People and Place

Staffordshire Tithe Map Survey

Tithe maps were created across the country in the 1840s and 1850s and provide us with both a snapshot in time alongside the opportunity to understand our landscapes and the ways in which people worked and understood them.


A change in the law in 1836 meant that the payment of tithes ‘in kind’ could be commuted to a cash payment. Tithing was a method of providing the village rector with an income, which allowed him (and it was always a man) to focus on the spiritual needs of the parish. The tithe amount was one tenth, meaning that 10% of the villagers’ crops or livestock were to be paid to the rector. Tithe barns can still be found across the country, enormous wooden structures created to house the rector’s income. The commutation to a cash settlement meant that accurate maps for every parish were required, in many cases mapping the area for the first time. The information included landowner name, tenant name, each field area, it’s titheable value (the cash equivalent due to the rector each year), current field use, and field name. All of this is of enormous significance to the historian, but of specific interest to us here are the field names and use.

Field names can be quite ephemeral, sometimes changing with land use, ownership, or generationally. Examples of this might be the landowner’s name (Jackson’s Close, perhaps), or Mirey Meadow (a muddy pasture or hay field). Sometimes the field name changes due to a phenomenon known as popular etymology, where a modern meaning for an older, similar-sounding word replaces the original meaning.

Many field names, however, contain ancient roots and can provide significant clues to otherwise lost or invisible historic landscape features; ancient barrow mounds or other features, ghost ponds or even lost villages.

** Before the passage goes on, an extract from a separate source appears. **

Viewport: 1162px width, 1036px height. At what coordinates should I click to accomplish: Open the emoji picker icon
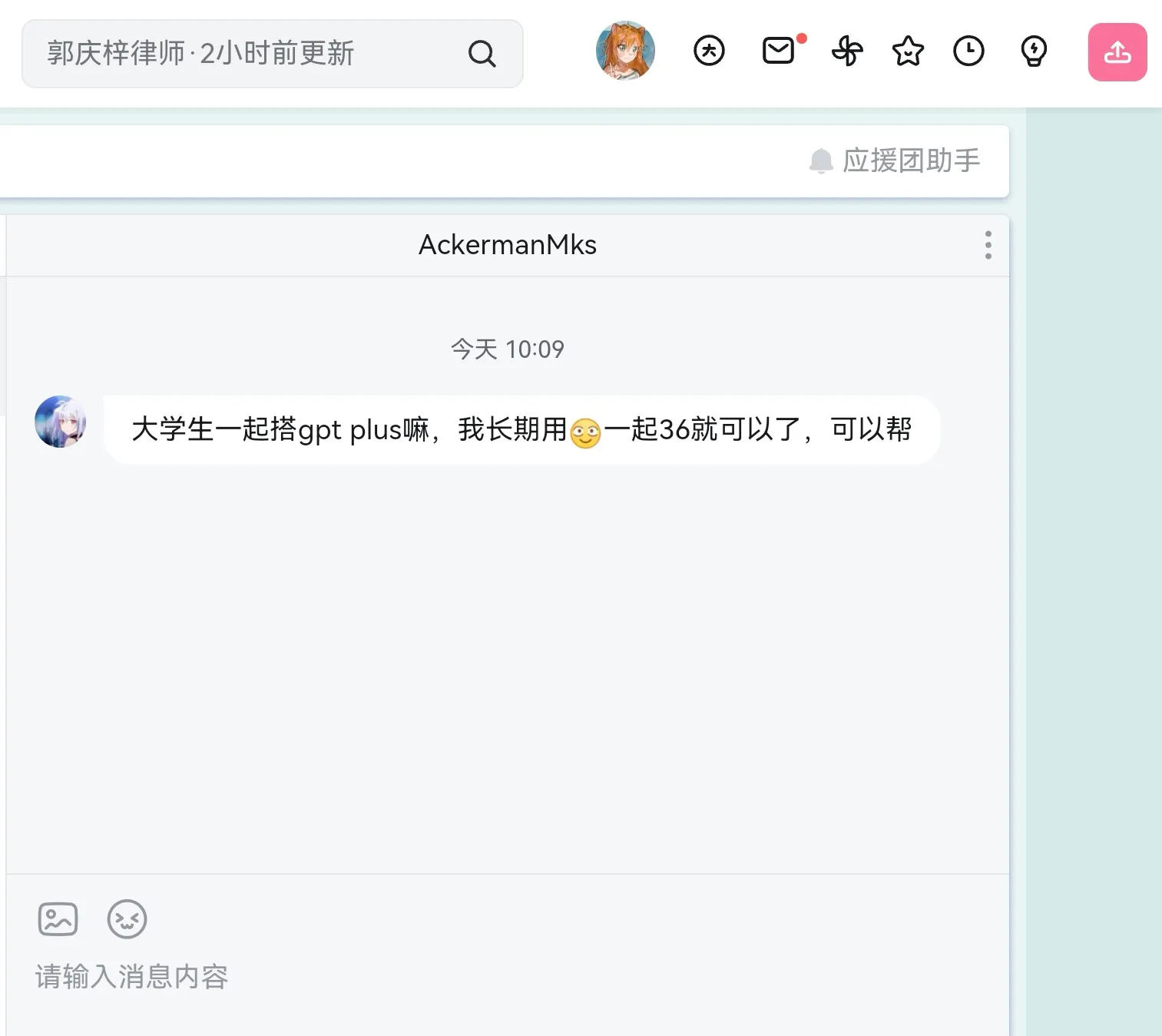[127, 919]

Working with the Institute of Name Studies (INS), in conjunction with the Staffordshire Record Office, we have developed a project that involves understanding place and field names drawn from 19th century tithe maps, and digitising those. The INS team have now digitised the tithe maps for our project area and we are engaging volunteers to be involved in data collection and harvesting to be able to add field names, usage, size, ownership and tenancy from the 1840s to the create interactive digitised overlay maps. This is a research project with real-world applications. It means, for example, that the Staffordshire Wildlife Trust ‘s conservation team will be able to refer to the mapping to help understand historic land use. This will give us a visual index of a point in time that will help drive decisions about how we improve the natural environment with reference to the historic environment and land use. Field names can sometimes tell us about how people felt about their immediate environment in the past and tell us about the land as it appeared to them then, or names like God’s Acre indicate that at some point it was owned by the church, or Hungry Acres tell us that it was poor land for cultivation. The information recorded at the time (pasture, meadow, arable, and so on) inform us about land use at that point in the 1840s when the map was surveyed. Field size tells us whether hedges have been removed, or in other cases that ponds have been filled or have silted up.

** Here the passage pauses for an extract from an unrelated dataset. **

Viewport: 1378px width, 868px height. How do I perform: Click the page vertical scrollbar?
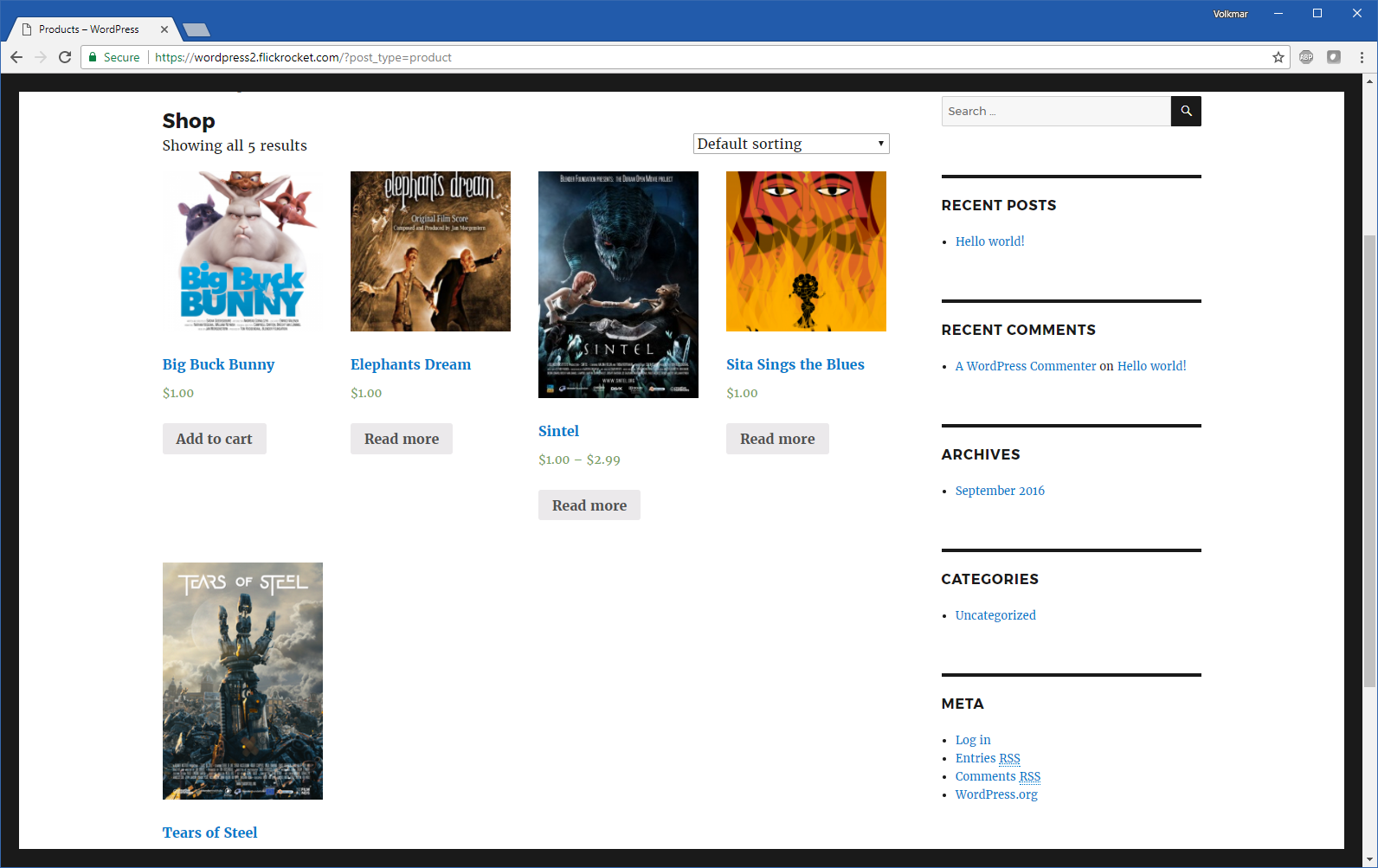pyautogui.click(x=1369, y=459)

Tithe maps, where they still exist, will be digitised for as much of Staffordshire as possible in the timeframe of the project. For our role in the project, we will be focussing on the main rivers and their catchments, where much of our work is currently being undertaken. Other areas won’t be neglected, of course, but our primary focus will be on our planned work areas.

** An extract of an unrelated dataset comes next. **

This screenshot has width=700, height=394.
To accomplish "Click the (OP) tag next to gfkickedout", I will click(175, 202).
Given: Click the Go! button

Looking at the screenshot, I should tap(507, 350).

Consideration for future work might include how we expand the use of this tool for conservation; how we link it to other areas of our future work including aerial and other surveys; the involvement of on-the-ground groups – community groups of different kinds, for example. This is a fascinting project for the team to be involved in and involves a new way of thinking about how we approach initiating and delivering our environmental and conservation work.

This is a new and exciting blend of academia and practical conservation.